→ TASK PROMPT:
Look for "The image size is (1221, 980)." in the entries below. Then write out exactly the line that holds it and every line after it, to the last, and nothing else.
[[ AVAILABLE RECORDS open ]]
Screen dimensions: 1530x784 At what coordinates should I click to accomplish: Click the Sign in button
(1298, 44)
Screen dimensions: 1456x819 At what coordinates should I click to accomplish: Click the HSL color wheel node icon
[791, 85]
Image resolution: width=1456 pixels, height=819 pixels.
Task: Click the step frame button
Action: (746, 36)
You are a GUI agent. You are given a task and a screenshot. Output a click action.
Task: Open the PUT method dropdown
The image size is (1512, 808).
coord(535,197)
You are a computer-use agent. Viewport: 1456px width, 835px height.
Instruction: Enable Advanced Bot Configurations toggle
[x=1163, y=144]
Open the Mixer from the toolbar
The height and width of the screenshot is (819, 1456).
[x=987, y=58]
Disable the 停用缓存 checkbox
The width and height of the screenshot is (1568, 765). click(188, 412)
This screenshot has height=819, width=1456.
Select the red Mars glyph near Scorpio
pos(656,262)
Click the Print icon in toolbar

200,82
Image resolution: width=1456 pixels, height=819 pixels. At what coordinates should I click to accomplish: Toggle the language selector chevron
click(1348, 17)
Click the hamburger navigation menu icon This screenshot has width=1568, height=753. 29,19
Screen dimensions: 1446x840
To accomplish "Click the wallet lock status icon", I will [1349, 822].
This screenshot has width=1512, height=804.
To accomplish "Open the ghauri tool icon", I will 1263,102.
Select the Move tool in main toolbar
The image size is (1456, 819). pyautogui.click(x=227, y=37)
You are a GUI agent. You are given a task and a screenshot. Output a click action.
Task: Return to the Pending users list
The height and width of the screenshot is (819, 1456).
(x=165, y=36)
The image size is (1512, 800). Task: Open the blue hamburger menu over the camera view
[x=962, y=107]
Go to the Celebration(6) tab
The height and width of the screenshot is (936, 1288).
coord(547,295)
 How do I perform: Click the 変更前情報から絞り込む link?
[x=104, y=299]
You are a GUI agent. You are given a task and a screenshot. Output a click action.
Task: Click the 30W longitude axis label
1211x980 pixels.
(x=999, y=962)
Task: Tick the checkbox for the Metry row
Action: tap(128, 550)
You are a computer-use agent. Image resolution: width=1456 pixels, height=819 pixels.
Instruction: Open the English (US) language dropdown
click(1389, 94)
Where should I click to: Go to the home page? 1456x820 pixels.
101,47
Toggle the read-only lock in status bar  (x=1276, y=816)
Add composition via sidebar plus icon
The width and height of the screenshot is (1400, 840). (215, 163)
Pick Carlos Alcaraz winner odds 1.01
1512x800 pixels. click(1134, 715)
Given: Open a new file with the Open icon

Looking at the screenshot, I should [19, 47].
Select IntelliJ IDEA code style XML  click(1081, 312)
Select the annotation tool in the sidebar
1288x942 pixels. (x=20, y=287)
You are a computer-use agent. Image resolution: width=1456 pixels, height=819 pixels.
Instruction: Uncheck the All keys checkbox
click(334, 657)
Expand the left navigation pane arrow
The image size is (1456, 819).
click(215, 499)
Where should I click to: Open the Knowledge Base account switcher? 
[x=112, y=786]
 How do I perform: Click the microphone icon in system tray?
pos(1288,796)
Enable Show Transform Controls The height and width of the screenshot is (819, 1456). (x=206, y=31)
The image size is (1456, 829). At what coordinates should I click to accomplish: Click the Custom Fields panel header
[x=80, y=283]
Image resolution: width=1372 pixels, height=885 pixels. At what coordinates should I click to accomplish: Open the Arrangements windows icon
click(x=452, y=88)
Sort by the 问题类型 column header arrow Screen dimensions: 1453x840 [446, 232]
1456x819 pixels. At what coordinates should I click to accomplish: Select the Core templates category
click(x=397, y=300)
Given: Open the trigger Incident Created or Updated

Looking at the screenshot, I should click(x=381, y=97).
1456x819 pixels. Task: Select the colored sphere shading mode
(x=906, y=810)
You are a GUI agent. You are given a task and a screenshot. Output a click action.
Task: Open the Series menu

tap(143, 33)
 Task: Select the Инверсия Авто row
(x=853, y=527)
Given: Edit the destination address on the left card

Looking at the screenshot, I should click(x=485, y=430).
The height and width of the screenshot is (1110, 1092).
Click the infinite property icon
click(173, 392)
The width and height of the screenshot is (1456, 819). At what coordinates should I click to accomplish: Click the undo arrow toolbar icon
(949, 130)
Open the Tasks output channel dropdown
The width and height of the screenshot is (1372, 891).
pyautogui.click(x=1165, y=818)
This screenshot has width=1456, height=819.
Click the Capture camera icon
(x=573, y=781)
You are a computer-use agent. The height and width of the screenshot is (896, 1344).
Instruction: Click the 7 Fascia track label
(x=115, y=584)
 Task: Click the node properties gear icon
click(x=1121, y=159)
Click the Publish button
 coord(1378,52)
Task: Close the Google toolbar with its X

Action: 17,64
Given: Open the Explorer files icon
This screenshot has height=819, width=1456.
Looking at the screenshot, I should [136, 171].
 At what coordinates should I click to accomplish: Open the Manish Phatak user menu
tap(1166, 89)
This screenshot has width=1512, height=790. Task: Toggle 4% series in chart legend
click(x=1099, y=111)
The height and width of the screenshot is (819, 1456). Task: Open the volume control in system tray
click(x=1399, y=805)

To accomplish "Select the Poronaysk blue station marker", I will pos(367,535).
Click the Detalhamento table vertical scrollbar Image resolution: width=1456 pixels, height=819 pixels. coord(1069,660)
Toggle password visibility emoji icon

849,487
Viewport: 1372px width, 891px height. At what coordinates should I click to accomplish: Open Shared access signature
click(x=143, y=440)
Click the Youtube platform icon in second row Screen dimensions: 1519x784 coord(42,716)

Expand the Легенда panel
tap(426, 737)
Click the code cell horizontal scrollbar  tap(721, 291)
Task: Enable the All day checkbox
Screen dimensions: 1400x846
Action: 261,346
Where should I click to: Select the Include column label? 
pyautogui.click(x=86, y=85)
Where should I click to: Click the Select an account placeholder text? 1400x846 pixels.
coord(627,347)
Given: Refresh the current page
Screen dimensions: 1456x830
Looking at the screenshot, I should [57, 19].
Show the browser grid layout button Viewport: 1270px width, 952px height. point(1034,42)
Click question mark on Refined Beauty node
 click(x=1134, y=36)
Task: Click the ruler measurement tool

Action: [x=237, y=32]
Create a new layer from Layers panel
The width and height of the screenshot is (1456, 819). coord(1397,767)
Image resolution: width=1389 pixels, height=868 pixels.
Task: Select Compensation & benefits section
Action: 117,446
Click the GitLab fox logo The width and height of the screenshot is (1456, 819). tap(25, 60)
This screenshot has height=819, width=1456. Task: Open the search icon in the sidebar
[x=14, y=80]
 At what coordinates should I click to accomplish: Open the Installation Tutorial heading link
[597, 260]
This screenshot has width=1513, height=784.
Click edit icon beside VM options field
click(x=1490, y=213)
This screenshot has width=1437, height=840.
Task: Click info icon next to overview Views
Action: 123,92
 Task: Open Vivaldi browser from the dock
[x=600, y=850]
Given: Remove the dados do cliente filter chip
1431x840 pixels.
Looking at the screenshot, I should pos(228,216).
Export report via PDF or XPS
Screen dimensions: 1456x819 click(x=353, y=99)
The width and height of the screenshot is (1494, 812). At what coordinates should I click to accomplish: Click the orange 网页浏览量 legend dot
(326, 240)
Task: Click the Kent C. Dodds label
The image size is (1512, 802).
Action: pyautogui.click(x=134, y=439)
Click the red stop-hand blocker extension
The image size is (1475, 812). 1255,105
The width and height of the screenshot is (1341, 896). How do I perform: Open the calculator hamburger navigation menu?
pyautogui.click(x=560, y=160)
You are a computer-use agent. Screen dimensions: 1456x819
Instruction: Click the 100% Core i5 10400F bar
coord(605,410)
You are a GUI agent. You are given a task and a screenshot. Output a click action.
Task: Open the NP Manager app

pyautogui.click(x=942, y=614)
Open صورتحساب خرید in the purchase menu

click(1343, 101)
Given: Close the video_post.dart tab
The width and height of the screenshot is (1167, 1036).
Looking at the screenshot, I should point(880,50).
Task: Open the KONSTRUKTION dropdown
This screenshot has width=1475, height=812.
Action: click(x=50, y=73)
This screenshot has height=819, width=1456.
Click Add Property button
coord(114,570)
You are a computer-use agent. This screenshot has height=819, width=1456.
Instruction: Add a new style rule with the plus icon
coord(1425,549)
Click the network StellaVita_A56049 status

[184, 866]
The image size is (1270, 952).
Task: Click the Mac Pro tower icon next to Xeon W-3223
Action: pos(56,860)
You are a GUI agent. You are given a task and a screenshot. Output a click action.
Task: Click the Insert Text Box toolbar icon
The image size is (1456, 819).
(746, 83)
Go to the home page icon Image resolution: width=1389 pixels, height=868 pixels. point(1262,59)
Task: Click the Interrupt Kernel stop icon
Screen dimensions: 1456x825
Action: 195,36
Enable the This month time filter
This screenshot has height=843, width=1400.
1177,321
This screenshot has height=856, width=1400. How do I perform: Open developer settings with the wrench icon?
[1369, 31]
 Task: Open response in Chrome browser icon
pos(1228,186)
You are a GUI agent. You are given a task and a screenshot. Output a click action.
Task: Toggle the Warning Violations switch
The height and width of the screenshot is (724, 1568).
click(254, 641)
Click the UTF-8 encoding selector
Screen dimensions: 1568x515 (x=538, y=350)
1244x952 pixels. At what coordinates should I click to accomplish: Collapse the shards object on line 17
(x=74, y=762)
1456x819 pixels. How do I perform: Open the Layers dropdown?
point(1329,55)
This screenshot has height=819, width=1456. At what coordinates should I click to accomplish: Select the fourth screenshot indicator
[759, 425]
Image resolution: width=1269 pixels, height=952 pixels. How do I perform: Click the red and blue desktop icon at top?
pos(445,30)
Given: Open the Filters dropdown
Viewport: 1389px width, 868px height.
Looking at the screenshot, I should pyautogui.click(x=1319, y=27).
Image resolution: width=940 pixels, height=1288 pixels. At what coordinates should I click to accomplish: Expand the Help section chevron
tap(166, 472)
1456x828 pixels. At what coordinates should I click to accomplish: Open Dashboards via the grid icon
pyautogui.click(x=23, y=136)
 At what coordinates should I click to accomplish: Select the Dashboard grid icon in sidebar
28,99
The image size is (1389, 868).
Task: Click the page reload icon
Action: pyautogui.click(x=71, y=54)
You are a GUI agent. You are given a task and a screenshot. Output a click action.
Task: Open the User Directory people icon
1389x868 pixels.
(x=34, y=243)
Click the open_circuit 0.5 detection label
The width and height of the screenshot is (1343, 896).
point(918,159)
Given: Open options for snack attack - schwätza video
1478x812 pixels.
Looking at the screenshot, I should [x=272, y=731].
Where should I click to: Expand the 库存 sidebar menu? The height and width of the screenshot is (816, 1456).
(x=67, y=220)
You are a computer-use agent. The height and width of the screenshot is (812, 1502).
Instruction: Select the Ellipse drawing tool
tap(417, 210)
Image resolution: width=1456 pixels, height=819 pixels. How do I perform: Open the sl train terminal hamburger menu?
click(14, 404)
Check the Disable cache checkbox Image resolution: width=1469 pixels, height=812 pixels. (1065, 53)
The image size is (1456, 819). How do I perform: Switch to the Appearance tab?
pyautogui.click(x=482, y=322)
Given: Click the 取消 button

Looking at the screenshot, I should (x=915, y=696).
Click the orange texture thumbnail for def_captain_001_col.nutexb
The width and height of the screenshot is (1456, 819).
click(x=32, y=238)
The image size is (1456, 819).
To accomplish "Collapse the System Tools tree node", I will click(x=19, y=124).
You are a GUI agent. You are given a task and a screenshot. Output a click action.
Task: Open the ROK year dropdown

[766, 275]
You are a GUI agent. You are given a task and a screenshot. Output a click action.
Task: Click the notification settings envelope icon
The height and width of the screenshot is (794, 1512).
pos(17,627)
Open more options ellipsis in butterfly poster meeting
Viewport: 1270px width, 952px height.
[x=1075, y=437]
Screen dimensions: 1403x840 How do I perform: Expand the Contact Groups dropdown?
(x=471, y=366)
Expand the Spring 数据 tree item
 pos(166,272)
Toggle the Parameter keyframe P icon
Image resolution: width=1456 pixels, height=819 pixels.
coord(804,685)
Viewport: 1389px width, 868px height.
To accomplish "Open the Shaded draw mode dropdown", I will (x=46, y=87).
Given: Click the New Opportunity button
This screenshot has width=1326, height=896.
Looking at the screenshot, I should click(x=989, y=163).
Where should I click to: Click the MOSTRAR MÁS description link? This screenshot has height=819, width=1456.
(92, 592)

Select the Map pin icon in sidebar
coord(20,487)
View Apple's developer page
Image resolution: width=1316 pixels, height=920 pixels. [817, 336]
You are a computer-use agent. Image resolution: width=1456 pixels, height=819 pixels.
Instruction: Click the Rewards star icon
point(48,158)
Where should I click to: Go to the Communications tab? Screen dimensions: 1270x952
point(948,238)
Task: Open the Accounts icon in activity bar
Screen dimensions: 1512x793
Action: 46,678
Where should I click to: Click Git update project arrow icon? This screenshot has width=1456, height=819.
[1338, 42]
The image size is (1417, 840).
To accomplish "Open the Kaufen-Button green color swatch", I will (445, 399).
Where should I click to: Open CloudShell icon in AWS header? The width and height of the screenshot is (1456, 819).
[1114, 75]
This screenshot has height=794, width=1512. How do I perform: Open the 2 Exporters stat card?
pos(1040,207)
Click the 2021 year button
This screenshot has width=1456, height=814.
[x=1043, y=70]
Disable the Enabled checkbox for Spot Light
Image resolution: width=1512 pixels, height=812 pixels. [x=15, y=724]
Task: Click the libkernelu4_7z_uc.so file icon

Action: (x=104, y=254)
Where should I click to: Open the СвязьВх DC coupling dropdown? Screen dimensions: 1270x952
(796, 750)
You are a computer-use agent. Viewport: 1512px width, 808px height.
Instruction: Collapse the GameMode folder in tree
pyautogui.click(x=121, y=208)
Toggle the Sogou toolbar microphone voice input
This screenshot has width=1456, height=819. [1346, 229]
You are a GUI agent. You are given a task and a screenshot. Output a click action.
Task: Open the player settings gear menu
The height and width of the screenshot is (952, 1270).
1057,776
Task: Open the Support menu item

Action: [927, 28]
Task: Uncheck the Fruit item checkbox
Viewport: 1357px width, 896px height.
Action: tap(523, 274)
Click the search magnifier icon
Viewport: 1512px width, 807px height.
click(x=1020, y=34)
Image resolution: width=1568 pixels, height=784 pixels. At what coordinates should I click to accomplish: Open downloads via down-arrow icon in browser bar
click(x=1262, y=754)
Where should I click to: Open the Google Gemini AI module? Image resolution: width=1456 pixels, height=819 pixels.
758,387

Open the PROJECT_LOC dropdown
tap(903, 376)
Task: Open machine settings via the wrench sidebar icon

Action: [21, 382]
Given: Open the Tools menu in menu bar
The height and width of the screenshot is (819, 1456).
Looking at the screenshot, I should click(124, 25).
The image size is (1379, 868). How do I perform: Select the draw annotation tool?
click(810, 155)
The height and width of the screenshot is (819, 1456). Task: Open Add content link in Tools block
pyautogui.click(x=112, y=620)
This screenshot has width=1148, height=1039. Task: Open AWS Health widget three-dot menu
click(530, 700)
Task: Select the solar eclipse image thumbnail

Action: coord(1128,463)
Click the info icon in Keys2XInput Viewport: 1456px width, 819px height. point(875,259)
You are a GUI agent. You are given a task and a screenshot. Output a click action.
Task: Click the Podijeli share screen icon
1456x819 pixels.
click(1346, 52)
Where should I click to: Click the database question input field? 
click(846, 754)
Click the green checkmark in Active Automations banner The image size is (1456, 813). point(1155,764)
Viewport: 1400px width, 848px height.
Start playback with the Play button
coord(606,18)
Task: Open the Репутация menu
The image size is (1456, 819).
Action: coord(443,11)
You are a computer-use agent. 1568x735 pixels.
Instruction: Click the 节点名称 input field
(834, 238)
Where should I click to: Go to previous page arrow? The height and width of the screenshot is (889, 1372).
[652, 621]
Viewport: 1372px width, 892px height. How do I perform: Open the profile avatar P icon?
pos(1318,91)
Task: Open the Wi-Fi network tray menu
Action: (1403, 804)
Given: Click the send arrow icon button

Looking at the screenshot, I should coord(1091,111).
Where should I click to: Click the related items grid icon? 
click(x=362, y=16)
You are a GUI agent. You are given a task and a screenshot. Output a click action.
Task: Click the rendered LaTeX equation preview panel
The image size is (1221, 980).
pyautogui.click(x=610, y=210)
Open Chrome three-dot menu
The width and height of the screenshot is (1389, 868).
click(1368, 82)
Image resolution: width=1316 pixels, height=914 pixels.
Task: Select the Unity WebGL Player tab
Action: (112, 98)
[[ AVAILABLE RECORDS closed ]]
→ RESULT BELOW:
The image size is (1221, 980).
pyautogui.click(x=610, y=210)
Open Chrome three-dot menu
The width and height of the screenshot is (1389, 868).
click(1368, 82)
Image resolution: width=1316 pixels, height=914 pixels.
Task: Select the Unity WebGL Player tab
Action: (112, 98)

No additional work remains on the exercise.